ARTICLE:
>>>>

IN addition to the most distressing acting in the most puffed of plays by the accepted best of our actors and actresses, I have seen during the past month three perfect minutes by Harry Kelly in a musical comedy with the unbearable and "imbillivibil" title of Springtime of Youth. I am therefore not in despair of the future; I despair only of those who do not recognize the Kellys.


Loyalties fulfilled the hopes expressed here a month ago, and what is more astonishing was very much what the reviewers said it was, an adult, intelligent play. In the mere fact that the rather large cast was a unit, that each actor played in a definite relation to each other actor, the piece is better done than any other I have seen, or can now recall, of this year's products. It differs in extreme, in this respect, from To Love in which Miss Grace George and the Messrs Warwick and Trevor each acted in solitude, and each badly; it did not surprise me at all to learn that Mr Trevor dislocated his collar each night as an evidence of emotion; Miss Ruth Chatterton in La Tendresse weakens at the knees and slouches through the end of the "big" act for much the same reason. Mr Heywood Broun has said that most of our ingénues think that innocence is something you do with the neck, or words to that excellent effect; the methods of our leading players aren't a bit better.

<<<<

PROVIDED DATA:
>>>>

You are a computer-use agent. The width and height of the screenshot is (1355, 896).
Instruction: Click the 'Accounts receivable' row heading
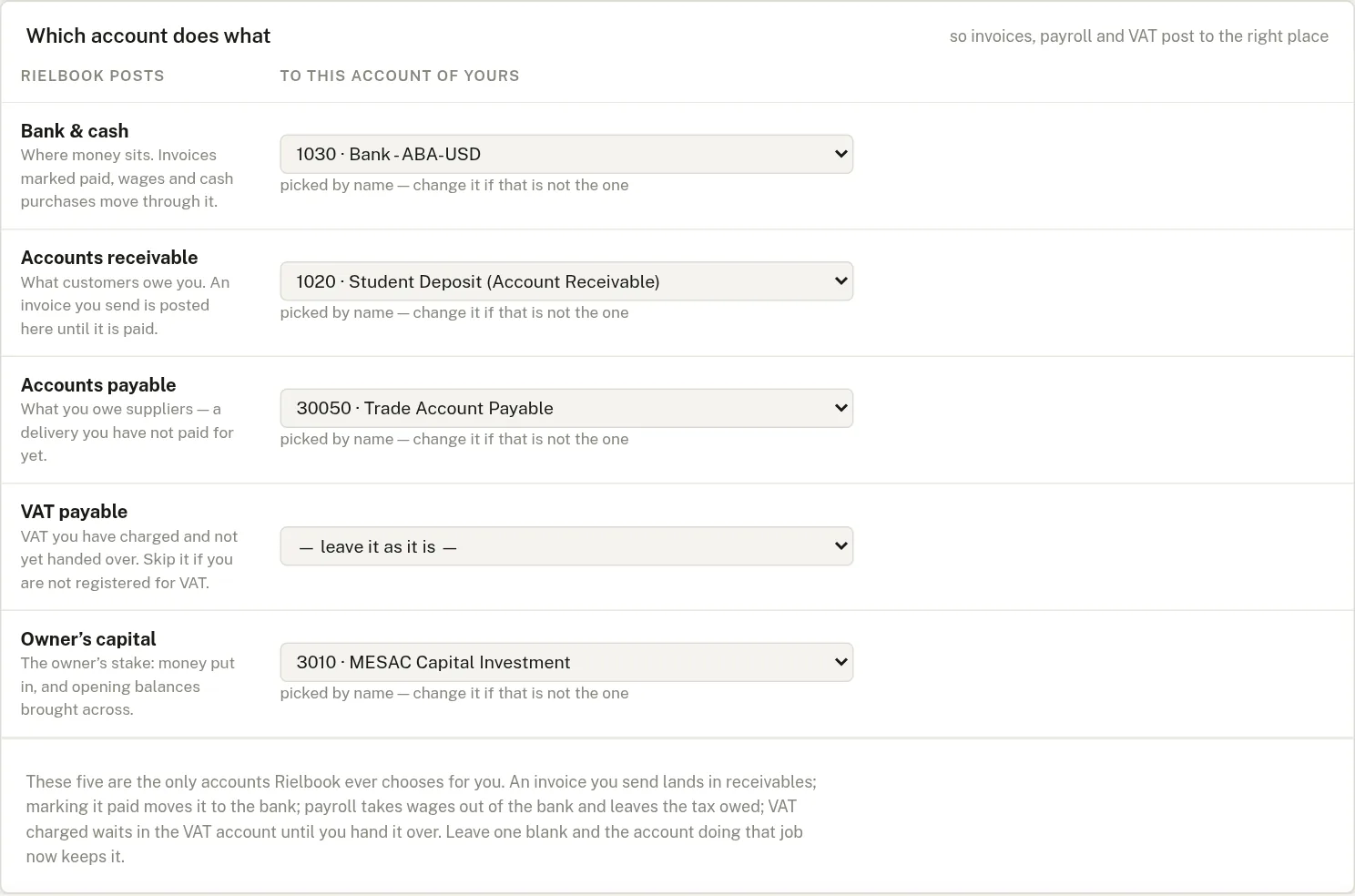(x=109, y=258)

<<<<

PROBLEMS TO WORK ON:
1 – Reproduce the passage of the theater review from "IN addition to" up to and including "recognize the Kellys.".
2 – Answer these questions using the theater review:
(a) In which musical comedy did Harry Kelly give three perfect minutes?
(b) What did Mr Trevor do each night as an evidence of emotion?
(c) In which play does Miss Ruth Chatterton weaken at the knees?

SOLUTIONS IN ORDER:
1 –
IN addition to the most distressing acting in the most puffed of plays by the accepted best of our actors and actresses, I have seen during the past month three perfect minutes by Harry Kelly in a musical comedy with the unbearable and "imbillivibil" title of Springtime of Youth. I am therefore not in despair of the future; I despair only of those who do not recognize the Kellys.

2 –
(a) Springtime of Youth
(b) He dislocated his collar.
(c) La Tendresse